Ruth Bader Ginsburg’s famous silver ‘Pegasus’ collar up for auction in DC

The Pegasus limited edition silver metallic bib by Stella & Dot that RBG wore (Courtesy The Potomack Company)

Looking for a decorative bib that looks like shining armor and was worn by the “Notorious RBG” herself before going into court battles?

The Potomack Company announced last week that one of the late Ruth Bader Ginsburg’s famous collars will be featured in their Sept. 20-21 auction.

The Pegasus necklace by Silver & Dot was “one of RBG’s favorite collars evoking power and strength with the imagery of battle armor in its layered metal pointed feathers,” according to the D.C.-based auction house.
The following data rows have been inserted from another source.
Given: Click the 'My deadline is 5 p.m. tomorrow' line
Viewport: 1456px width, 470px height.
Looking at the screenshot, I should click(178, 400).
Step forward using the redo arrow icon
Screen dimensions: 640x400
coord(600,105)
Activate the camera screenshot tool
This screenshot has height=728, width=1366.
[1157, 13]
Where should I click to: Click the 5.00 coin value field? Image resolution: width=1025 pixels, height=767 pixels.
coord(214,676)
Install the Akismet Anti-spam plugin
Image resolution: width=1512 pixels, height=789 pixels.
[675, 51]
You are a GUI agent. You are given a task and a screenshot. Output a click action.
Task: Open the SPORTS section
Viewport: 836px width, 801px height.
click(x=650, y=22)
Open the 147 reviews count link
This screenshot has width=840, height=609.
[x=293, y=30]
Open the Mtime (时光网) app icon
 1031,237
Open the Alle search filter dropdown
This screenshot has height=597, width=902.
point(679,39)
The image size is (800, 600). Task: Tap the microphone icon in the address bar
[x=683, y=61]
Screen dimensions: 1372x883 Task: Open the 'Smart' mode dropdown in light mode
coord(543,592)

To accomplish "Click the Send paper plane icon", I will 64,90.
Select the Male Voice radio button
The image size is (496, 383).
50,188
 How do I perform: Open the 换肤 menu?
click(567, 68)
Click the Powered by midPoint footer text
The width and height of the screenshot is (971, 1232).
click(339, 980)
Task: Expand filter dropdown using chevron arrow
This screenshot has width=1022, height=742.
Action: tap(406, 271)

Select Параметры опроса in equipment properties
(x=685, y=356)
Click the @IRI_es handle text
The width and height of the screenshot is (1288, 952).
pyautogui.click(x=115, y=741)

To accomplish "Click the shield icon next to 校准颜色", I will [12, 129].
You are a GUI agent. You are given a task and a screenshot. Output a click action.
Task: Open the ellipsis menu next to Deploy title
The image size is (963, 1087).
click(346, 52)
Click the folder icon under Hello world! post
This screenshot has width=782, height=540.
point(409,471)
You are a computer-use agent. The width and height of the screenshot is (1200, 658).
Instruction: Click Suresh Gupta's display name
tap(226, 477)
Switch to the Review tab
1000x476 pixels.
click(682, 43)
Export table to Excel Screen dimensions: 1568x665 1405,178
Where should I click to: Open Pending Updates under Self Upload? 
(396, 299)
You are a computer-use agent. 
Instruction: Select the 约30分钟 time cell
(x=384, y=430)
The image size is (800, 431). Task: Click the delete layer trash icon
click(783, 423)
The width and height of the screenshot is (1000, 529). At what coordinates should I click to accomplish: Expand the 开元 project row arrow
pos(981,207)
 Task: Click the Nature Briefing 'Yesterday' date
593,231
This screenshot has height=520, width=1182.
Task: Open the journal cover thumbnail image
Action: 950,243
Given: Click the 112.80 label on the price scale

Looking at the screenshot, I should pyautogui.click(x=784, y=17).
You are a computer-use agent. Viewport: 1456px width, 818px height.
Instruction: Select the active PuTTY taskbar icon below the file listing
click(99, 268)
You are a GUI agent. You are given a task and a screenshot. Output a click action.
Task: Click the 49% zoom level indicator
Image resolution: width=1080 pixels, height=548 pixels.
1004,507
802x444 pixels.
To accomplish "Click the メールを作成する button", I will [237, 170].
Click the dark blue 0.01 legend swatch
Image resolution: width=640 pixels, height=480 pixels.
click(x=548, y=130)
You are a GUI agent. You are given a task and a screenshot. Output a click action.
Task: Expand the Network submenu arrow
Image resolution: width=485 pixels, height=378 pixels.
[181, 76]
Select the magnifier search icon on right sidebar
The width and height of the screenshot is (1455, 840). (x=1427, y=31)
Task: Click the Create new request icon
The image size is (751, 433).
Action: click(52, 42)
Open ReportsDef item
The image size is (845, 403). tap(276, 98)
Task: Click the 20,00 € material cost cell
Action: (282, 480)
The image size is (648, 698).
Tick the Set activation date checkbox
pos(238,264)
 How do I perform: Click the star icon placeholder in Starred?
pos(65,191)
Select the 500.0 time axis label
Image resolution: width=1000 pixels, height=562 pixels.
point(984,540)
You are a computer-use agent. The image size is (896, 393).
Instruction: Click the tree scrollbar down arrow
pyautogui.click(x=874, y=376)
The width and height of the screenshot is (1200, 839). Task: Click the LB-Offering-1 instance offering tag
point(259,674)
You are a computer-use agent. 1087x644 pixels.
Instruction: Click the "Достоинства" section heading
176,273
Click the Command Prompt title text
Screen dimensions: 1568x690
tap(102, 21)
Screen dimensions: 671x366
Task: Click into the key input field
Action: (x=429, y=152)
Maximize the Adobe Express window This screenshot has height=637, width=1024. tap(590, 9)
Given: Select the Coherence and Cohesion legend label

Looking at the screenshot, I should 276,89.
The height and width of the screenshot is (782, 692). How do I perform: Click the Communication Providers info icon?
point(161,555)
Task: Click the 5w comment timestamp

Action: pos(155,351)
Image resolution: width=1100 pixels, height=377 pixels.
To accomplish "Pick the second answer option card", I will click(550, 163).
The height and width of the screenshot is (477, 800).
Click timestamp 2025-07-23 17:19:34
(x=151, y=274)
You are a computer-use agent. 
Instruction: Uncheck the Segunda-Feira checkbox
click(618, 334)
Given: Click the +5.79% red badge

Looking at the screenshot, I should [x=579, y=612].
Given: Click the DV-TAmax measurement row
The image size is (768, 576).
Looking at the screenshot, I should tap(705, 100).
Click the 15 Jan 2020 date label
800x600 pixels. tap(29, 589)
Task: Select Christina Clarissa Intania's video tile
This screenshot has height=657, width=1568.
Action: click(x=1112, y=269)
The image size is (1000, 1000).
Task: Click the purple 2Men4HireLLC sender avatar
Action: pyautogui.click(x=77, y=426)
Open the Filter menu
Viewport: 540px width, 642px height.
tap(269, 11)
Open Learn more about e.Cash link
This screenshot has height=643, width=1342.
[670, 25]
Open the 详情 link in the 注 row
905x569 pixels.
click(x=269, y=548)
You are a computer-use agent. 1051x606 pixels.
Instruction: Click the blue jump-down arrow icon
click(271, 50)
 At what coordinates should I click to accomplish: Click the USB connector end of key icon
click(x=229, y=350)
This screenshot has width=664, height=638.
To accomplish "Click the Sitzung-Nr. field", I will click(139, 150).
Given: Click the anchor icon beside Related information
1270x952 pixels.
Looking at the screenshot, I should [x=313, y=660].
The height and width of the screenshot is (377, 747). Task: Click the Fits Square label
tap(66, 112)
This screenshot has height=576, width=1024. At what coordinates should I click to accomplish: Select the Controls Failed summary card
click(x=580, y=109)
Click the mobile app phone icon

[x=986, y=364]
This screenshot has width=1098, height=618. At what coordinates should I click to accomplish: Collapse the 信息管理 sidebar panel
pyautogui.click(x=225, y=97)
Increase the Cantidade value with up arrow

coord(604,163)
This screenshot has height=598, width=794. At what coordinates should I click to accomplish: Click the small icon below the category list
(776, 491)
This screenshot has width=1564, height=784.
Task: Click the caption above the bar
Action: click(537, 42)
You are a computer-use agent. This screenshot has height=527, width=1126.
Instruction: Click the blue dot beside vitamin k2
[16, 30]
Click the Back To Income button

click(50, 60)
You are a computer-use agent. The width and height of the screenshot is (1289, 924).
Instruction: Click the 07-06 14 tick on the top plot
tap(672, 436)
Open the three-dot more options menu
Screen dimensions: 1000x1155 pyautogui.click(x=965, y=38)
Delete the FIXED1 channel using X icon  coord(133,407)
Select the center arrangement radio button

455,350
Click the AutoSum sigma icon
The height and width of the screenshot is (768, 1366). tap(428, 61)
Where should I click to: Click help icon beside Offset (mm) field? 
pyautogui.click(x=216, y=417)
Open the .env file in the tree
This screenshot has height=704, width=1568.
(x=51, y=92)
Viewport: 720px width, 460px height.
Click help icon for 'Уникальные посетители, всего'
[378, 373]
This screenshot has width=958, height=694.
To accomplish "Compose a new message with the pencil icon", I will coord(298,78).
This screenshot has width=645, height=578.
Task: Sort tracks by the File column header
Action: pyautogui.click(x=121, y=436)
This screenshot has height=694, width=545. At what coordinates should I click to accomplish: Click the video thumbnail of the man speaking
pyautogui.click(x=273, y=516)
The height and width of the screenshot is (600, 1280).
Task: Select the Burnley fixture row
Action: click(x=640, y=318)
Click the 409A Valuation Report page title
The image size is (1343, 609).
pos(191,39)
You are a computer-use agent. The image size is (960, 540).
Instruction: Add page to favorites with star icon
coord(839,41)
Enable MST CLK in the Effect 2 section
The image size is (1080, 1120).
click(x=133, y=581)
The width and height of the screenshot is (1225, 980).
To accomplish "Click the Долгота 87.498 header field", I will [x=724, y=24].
Ginsburg was gifted the collar by a Los Angeles lawyer and longtime fan who told Town & Country the necklace reminds her “of something a warrior princess like Wonder Woman would wear as armor into battle. It projects strength, confidence, and fearlessness.”

In this Nov. 30, 2018, file photo, the justices of the U.S. Supreme Court gather for a formal group portrait to include a new Associate Justice, top row, far right, at the Supreme Court Building in Washington. (AP Photo/J. Scott Applewhite, File)

Ginsburg wore the collar for the Supreme Court’s official portrait in 2018, when Brett Kavanaugh joined the court. It was Ginsburg’s last formal group portrait before her death in 2020.

The Supreme Court justice was known for her collection of collars. A Time magazine commemorative piece featuring many of Ginsburg’s collars, including The Pegasus, reported that she encoded “meaning in her dress” with them.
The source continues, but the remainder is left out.